═══ Stored data ═══
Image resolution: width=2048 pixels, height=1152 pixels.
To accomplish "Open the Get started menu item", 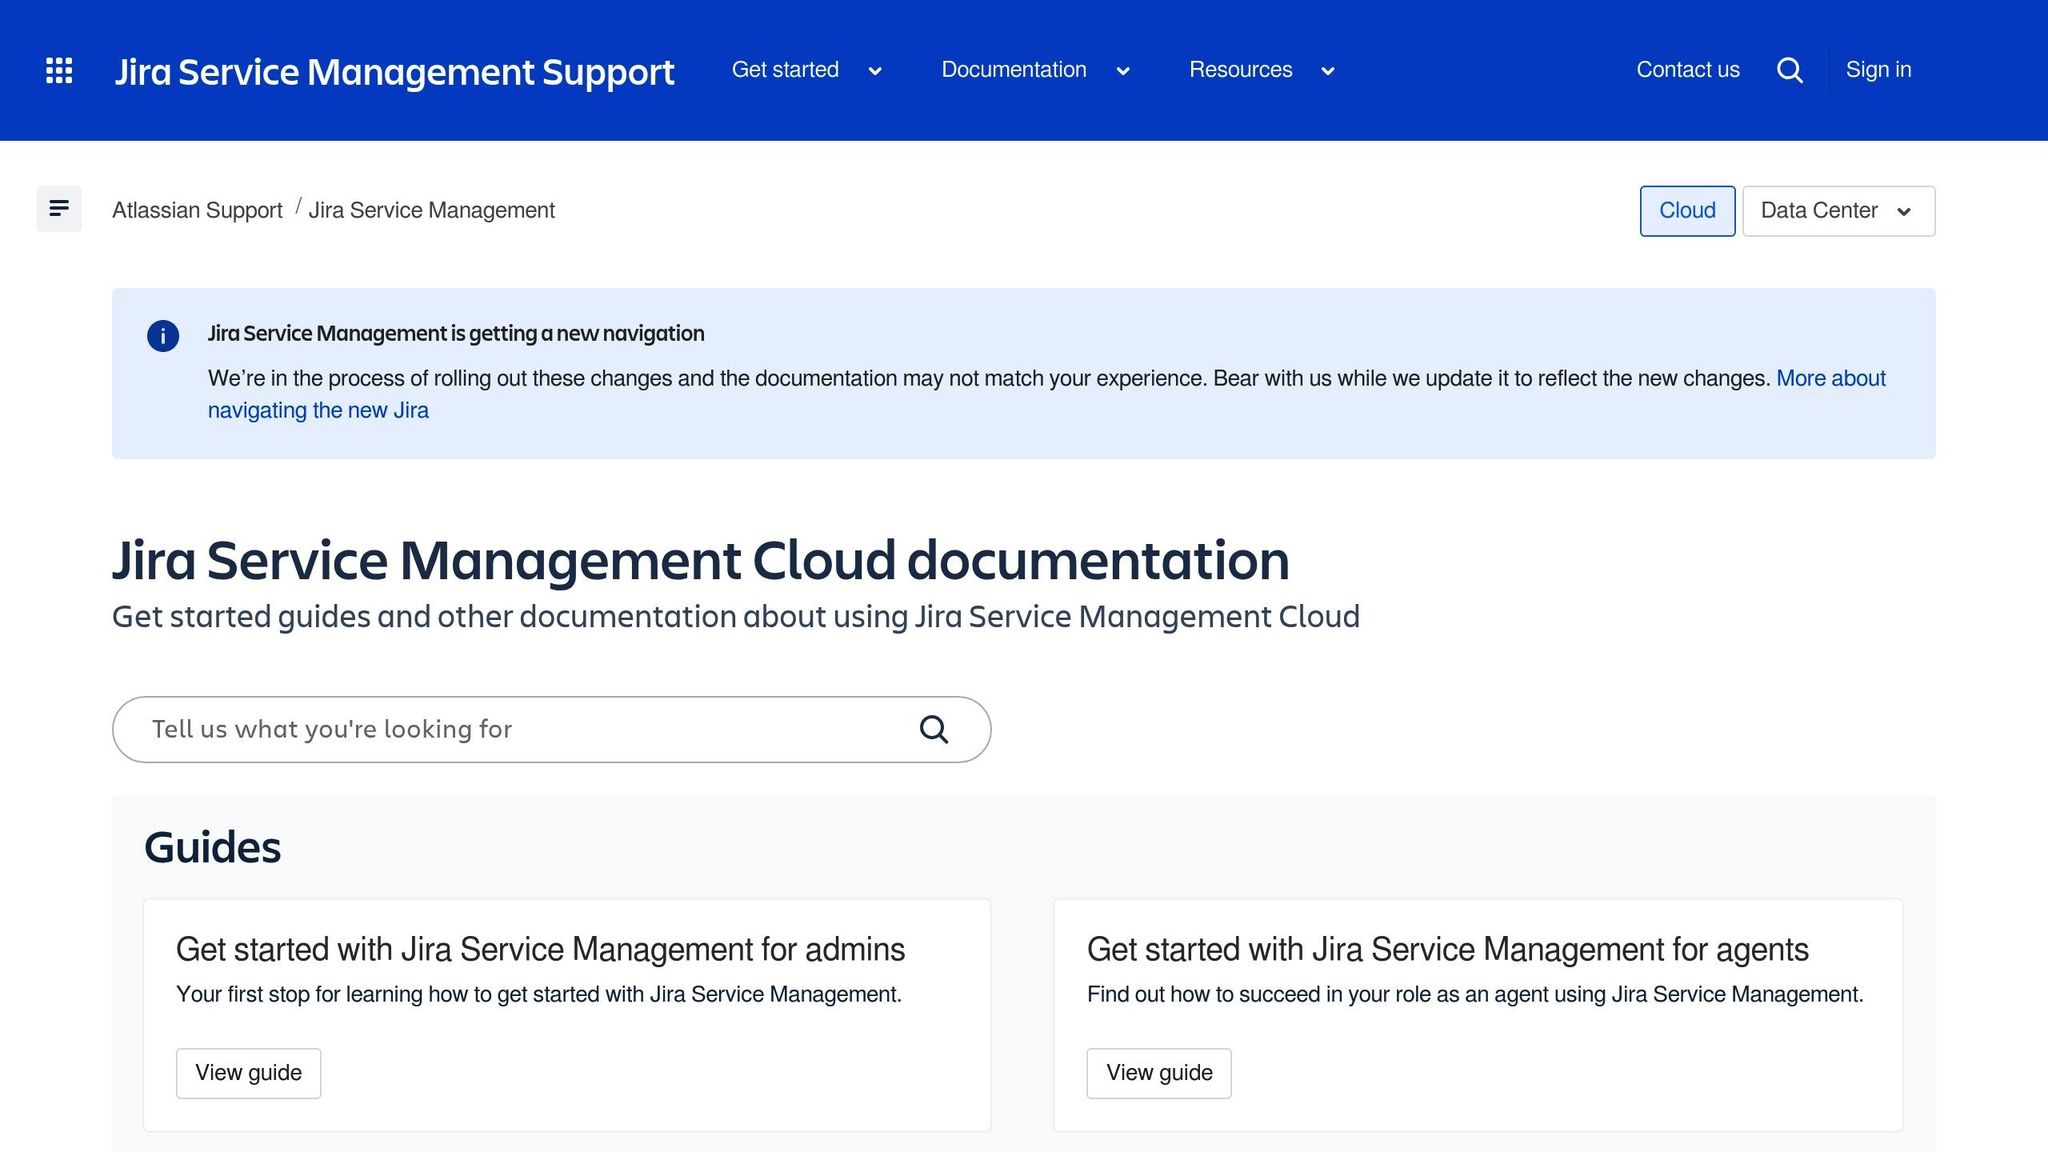I will tap(786, 70).
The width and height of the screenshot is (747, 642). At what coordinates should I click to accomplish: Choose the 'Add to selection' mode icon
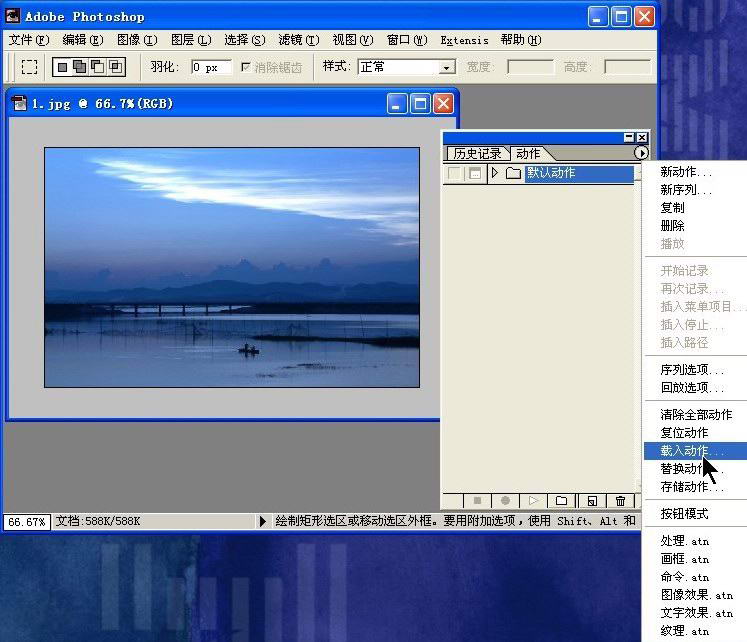click(80, 67)
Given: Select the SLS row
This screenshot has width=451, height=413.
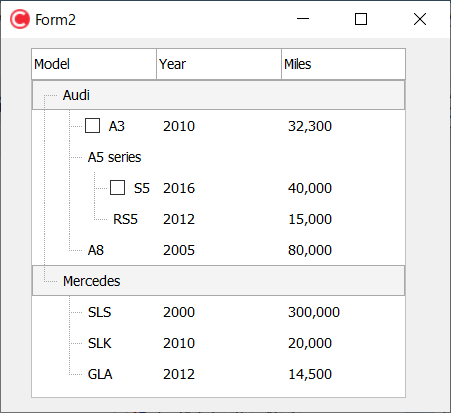Looking at the screenshot, I should (x=219, y=312).
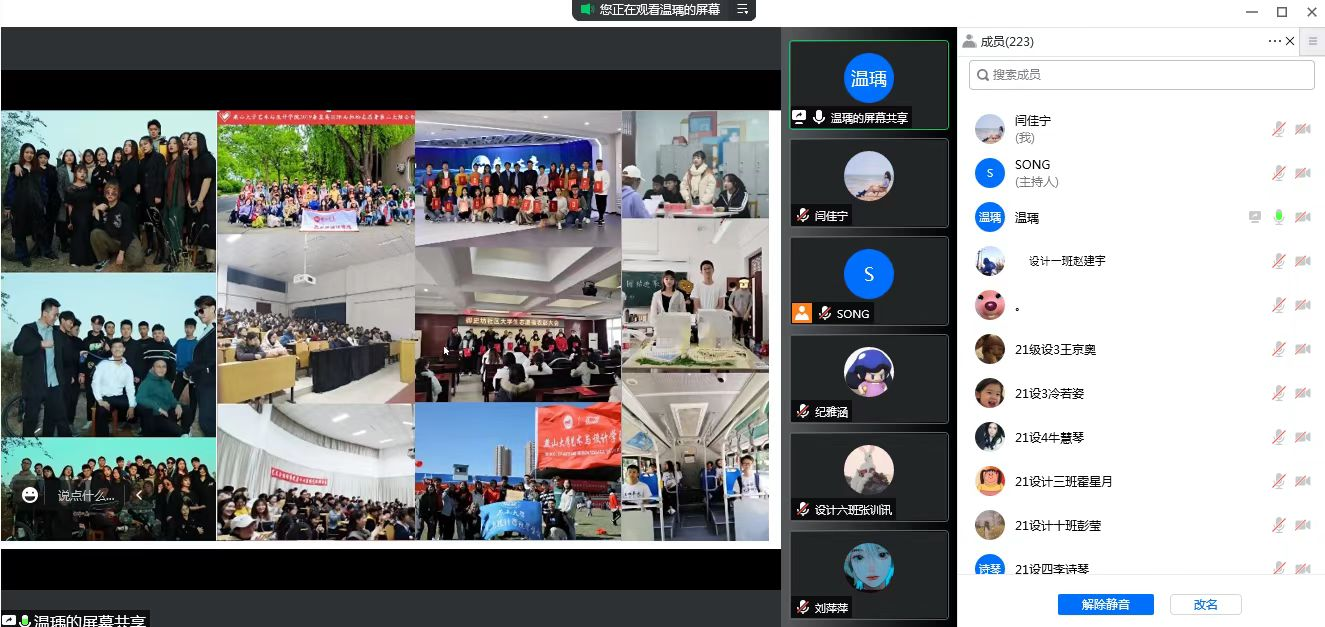The height and width of the screenshot is (627, 1325).
Task: Click the 搜索成员 search field
Action: 1142,75
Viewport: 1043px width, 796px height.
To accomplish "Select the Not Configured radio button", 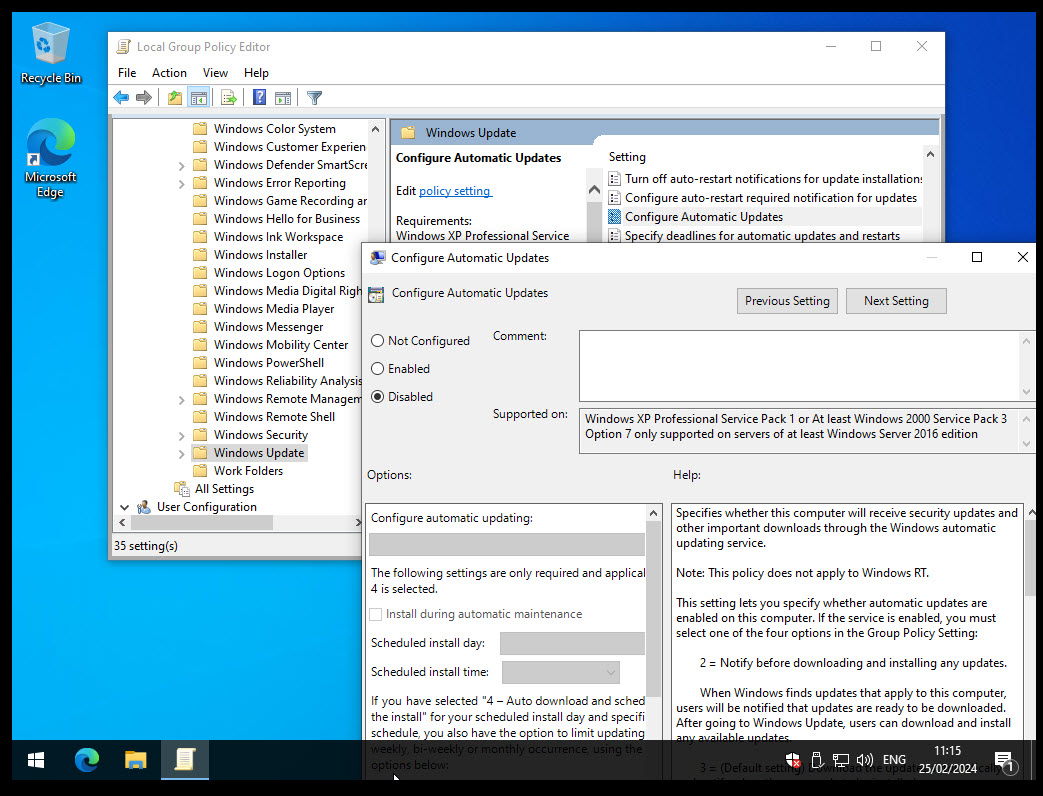I will tap(376, 340).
═══
### Short exercise
In the stretch of records from the line containing "Given: Select the SLS row" through the line containing "Action: 1142,75", replace "row" with "entry" and keep everything else the same. Reproduce only those lines, leaving out the pictures.

### Written reply
Given: Select the SLS entry
This screenshot has width=451, height=413.
Looking at the screenshot, I should (x=219, y=312).
The height and width of the screenshot is (627, 1325).
Task: Click the 搜索成员 search field
Action: 1142,75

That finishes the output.